Los TRADE´S, pese a que tienen las mismas obligaciones que el resto de los autónomos, tienen algunas ventajas por esta situación de dependencia económica respecto de un cliente tales como:

-Contrato mercantil que regula la relación con el cliente. 
-Derecho a 18 días de vacaciones al año. Aunque por AIP (Acuerdo de Interés Profesional) o por contrato se pueden aumentar. 
-Derecho a una indemnización (Daño emergente + Lucro Cesante) en el caso de que el cliente rompa injustificadamente el contrato. Una indemnización que vendrá fijada en el contrato o en el acuerdo de interés profesional. Si no viniese especificada, se tendrá en cuenta el tiempo que restase de contrato, los perjuicios ocasionados, los gastos en que se hubiesen incurrido o inversiones ya realizadas, los incumplimientos del cliente o el plazo de preaviso En sentido contrario el TRADE tendrá deber de indemnizar al cliente si es él quien rompe injustificadamente el contrato. 
- Posibilidad de firmar Acuerdos de Interés Profesional. 

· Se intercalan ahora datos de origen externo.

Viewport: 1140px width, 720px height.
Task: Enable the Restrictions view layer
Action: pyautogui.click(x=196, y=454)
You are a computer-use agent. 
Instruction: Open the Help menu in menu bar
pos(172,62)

Para el tema de la solución de conflictos, el art. 4.3. j) de la LETA les reconoce una doble posibilidad: 

-La Solución jurisdiccional (conforme los arts. 17 LETA y 2, d) de la Ley procesal, la jurisdicción social es la competente para conocer las pretensiones derivadas del contrato TRADE-CLIENTE). También remite al orden social el Art. 102.3 LRJS (Ley Reguladora de la Jurisdicción Social). 
-La Solución extrajudicial (Conciliación, Mediación o Arbitraje), bien sea espontánea o pactada en los contratos o en los AIP 

Para finalizar Emilio Domínguez nos señaló las principales acciones a disposición de los TRADE´S: 

1) Los derechos fundamentales, en el ejercicio de su actividad profesional: tutela que podrá deducirse, en modalidad procesal de tutela de derechos fundamentales (art. 177 LRJS), independientemente al procedimiento ordinario. 

2) El derecho a la percepción puntual de la contraprestación económica convenida por el ejercicio profesional de su actividad (art. 4.3.f/ de la Ley 20/2007). En caso de falta de abono, determinará derecho a la acción de reclamación de abono de cantidad, a deducir por el procedimiento ordinario. 

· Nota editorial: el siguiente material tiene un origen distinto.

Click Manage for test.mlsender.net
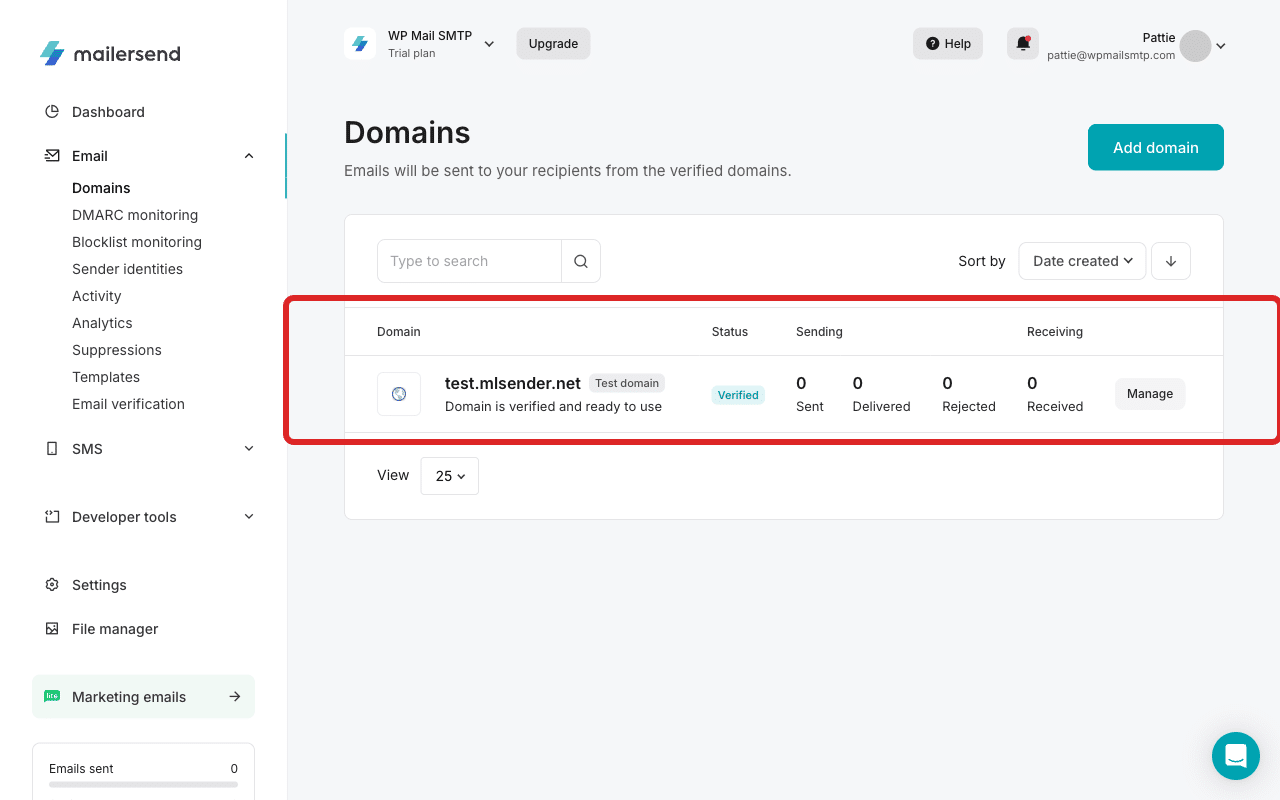Screen dimensions: 1280x800 point(1150,394)
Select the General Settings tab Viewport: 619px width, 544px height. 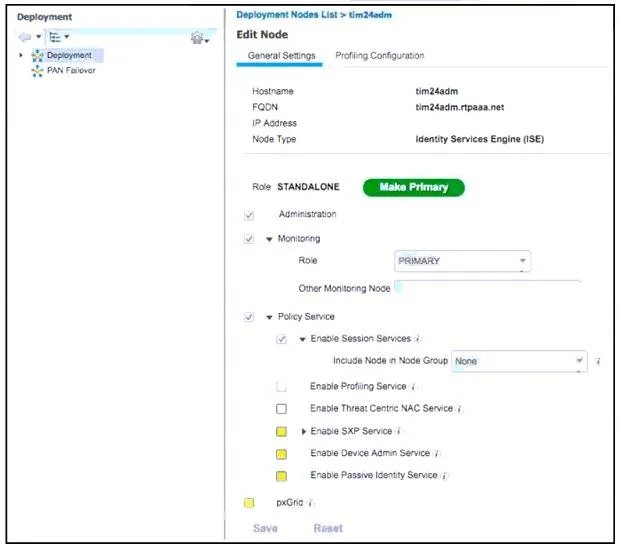pos(281,56)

3) El derecho a la conciliación de su actividad profesional con la vida personal y familiar, así como el de suspender su actividad en las situaciones de maternidad, paternidad, riesgo durante el embarazo, riesgo durante la lactancia y adopción o acogimiento, etc, cuyo cauce procesal debe ser la modalidad procesal regulada en el art. 139 de la LRJS. 

4) El derecho a una interrupción de su actividad anual de, al menos, 18 días hábiles. Si se niega, proceso ordinario. Si hay controversia en su fijación el de vacaciones de los artículos 125 y 126 LRJS. 

Tras la magnífica conferencia de Emilio Domínguez comenzó un interesante debate entre los asistentes al acto que concluyó con la clausura del presidente de la Sección de Laboral, Carlos Javier Galán.